Las medidas anunciadas para el futuro se centran en tres ejes: presencia estatal permanente en todos los territorios urbanos, prohibición de nuevas construcciones sin autorización formal, y demolición de construcciones consideradas irregulares. El gobierno también mencionó el cierre de "corralones y metaleras" donde, según su versión, se comercializa mercadería robada. Estos elementos configuran una estrategia que prioriza el control territorial y la represión de la informalidad constructiva. Paralelamente, el mandatario destacó reducciones en índices de delincuencia registradas en el último período, estimadas entre 15 y 20 por ciento, atribuyéndolas tanto a la conclusión de "casas usurpadas" como a la implementación de "un muro de acceso y control a la Ciudad". Esta última frase resulta especialmente sugestiva, sugiriendo una estrategia que va más allá de regulaciones constructivas hacia una gestión fronteriza del territorio municipal respecto a su contexto metropolitano.

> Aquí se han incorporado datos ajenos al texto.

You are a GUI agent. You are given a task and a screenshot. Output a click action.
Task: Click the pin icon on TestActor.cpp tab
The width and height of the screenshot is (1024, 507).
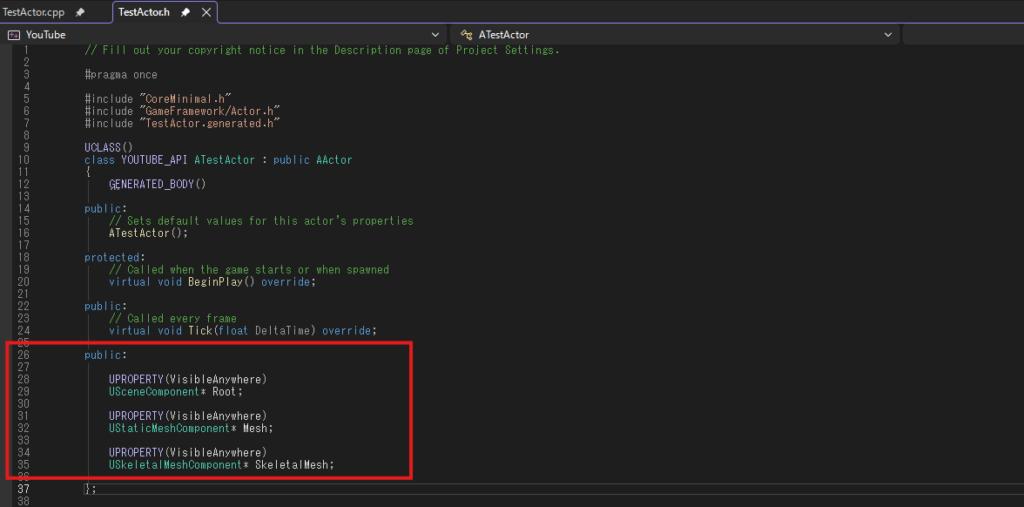click(x=80, y=12)
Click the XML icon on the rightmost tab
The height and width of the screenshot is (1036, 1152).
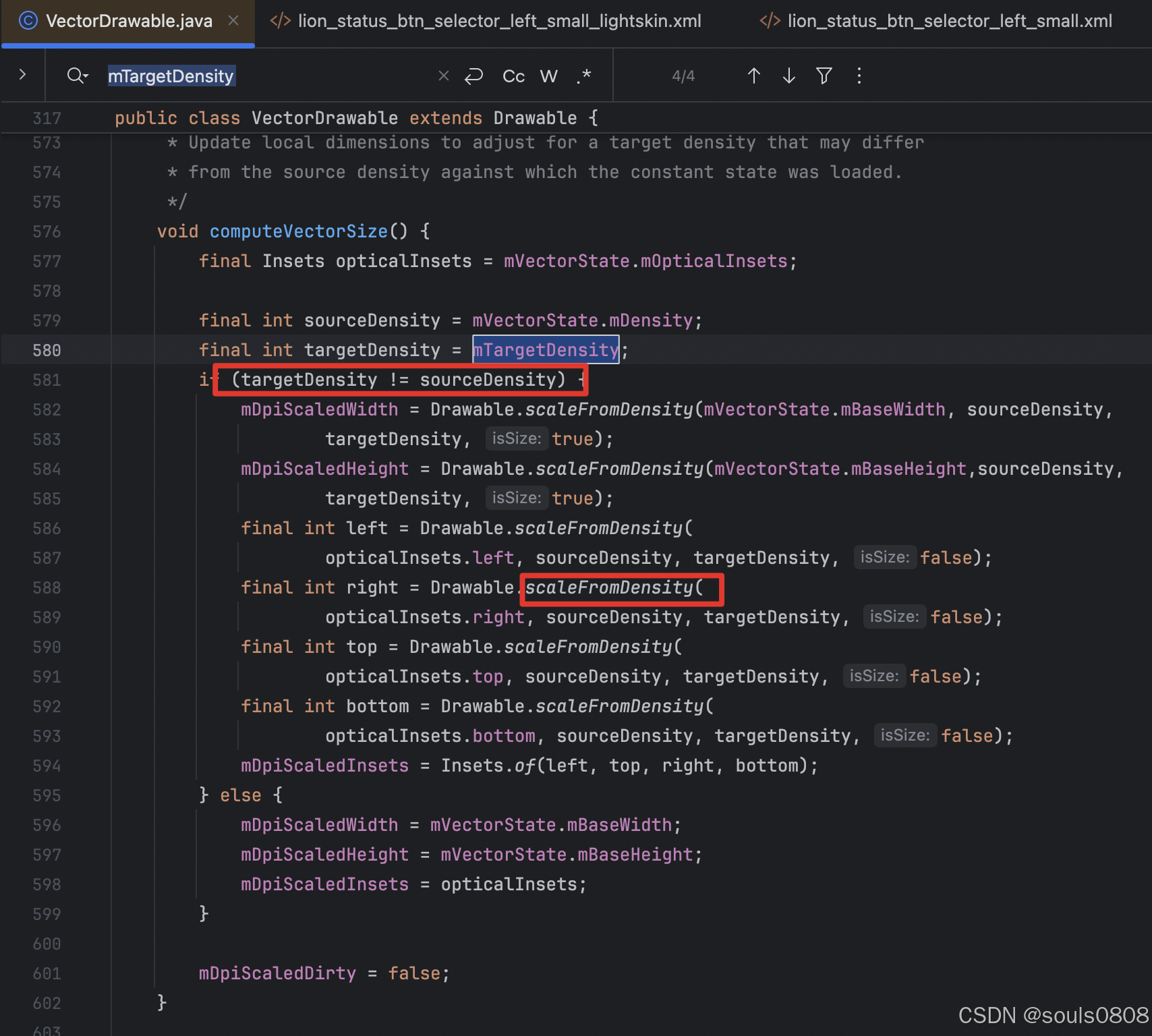coord(769,20)
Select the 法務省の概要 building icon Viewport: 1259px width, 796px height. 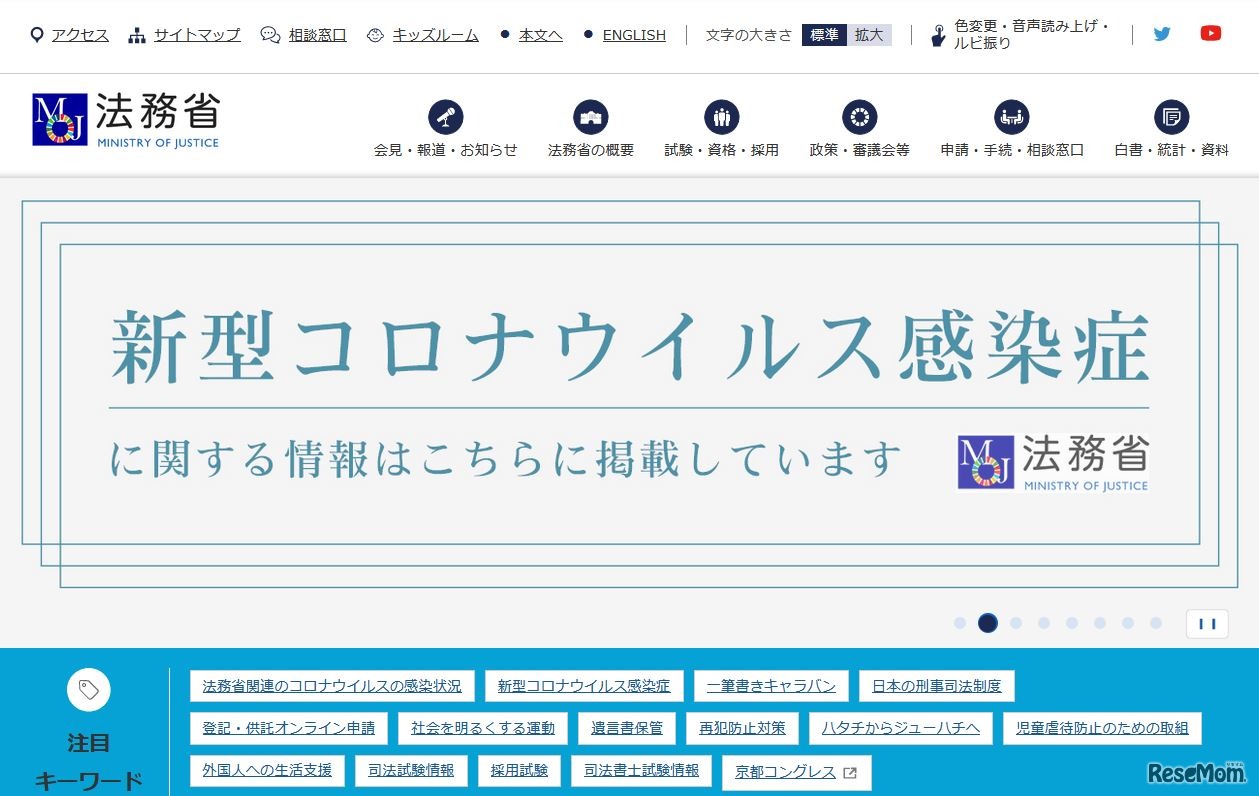click(x=589, y=117)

Las consecuencias a mediano y largo plazo de este modelo de intervención permanecen abiertas a múltiples interpretaciones. Desde una perspectiva de seguridad y orden urbano, quienes respaldan estas medidas sostendrían que establecer regulaciones uniformes y hacer cumplir normas constructivas contribuye a la formalización y, eventualmente, a la integración de estos territorios al resto de la ciudad. Desde otra perspectiva, críticos señalarían que la saturación policial sin acompañamiento de políticas habitacionales amplias, acceso laboral e integración socioeconómica real, tiende a reforzar ciclos de exclusión y puede generar resistencias que cierren aún más el acceso estatal a estos espacios. Lo que permanece sin respuesta en el discurso oficial es cómo la restricción constructiva, sin oferta alternativa de vivienda formal a precios accesibles en el mercado abierto, resolverá la demanda habitacional que genera el crecimiento migratorio y natural de la población. El operativo "Tormenta negra" representa, en este sentido, una apuesta por la visibilización del control estatal, pero su capacidad para alterar las dinámicas estructurales que perpetúan la informalidad urbana seguirá siendo objeto de evaluación empírica en los meses y años venideros.